Thanks for the good advice folks ... I've been reading a lot more on these forums this weekend, I've only just found the 'for sale'/ 'wants' etc sections! Although great on the price and environment I really think the novelty of hand grinding with a Porlex will wear off :-s ... I've come around to the fact I am going to have to spend some money to get a half decent grinder, it's just there are so many out there! I saw a Rancilo Rocky go for £156 + 16 p&p on ebay earlier today, wasn't sure if that was good or bad, supposedly had new recent burrs etc ...


----------



## coffeechap (Apr 5, 2012)

Tony i have a few smaller grinders available at the mo, I will always recommend that if you have the space get a used commercial, as they grind so much better than the purely home use grinders, however if you want it purely for the classic then there are a number of options out there just depends what you want to pay for one?


----------



## Tony (Apr 4, 2013)

Hello coffeechap, ta for the post ... yes the grinder will be for a Gaggia Classic *finally* the hunt it over, I got one from ebay, old machine, but good condition, right price, recently descaled etc and seller approachable (I've read on amazon and other places how a lot of the 'new' classics last 6- 9 months and then various things go wrong, lots of messing about) ... anyway! ... the thing that seems bad about a commercial one (for a domestic kitchen) is not just it's size/ footprint but it's going to have a lot of already ground coffee going stale, no?
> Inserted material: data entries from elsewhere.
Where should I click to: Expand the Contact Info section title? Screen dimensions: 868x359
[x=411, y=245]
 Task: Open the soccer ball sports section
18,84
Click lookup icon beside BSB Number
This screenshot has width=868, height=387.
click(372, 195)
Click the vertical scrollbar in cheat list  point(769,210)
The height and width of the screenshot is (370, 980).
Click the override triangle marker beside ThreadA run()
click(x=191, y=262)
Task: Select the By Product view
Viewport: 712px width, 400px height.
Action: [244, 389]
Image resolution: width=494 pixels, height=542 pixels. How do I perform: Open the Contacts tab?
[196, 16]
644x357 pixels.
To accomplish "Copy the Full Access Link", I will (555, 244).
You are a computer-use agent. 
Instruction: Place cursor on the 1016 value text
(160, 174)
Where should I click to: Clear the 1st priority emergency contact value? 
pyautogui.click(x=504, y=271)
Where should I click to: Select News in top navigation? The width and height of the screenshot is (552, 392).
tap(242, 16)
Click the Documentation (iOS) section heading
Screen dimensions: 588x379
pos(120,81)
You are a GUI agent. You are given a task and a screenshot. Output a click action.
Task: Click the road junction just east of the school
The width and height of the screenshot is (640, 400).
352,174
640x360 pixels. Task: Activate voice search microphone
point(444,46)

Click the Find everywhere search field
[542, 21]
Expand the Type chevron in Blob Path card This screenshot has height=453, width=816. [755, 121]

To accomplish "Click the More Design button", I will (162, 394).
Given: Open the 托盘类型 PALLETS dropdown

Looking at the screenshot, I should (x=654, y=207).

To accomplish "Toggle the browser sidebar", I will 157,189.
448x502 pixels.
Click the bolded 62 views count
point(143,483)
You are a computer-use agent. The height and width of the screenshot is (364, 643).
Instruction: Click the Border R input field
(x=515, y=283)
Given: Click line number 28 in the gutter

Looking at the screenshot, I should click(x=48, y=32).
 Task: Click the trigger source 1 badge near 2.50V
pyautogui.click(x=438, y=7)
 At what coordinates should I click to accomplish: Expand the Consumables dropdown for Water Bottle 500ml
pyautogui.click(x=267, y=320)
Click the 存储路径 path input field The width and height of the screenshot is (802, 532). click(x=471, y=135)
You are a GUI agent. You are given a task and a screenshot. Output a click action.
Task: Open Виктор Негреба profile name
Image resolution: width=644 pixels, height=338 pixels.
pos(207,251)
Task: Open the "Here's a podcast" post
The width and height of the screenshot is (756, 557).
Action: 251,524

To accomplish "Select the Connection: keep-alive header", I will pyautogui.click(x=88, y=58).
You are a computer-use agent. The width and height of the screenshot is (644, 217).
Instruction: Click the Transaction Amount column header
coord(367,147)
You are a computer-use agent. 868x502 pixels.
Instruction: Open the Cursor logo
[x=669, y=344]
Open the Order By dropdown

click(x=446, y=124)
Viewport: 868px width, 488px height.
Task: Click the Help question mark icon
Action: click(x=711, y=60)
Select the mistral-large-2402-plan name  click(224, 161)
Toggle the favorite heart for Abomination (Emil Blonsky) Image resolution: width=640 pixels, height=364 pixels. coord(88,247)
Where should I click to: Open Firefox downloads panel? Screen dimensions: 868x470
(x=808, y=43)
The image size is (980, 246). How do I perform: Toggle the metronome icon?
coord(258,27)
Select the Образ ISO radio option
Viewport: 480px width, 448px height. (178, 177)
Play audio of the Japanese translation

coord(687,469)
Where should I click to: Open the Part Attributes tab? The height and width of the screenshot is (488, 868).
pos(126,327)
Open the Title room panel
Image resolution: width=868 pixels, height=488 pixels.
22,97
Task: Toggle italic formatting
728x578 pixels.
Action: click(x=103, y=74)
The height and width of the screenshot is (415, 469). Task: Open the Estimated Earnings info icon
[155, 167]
The commercial ones all seem 'doser' ones, from what I've seen.

I've been looking at;

Happy Donkey have new Iberital MC2 Auto Grinder for £112 + VAT + 4.25 p&p approx. £139

But the MC2 is conical blades and not burrs I believe.

What do you have Mr Coffeechap say 1/ similiar price as MC2 (


----------



## Tony (Apr 4, 2013)

p.s.

Just looking at a few Mazzer Luigi super jolly's on ebay ... one of which is yours coffeechap, 36 bids already and 6 days still to go wow!


----------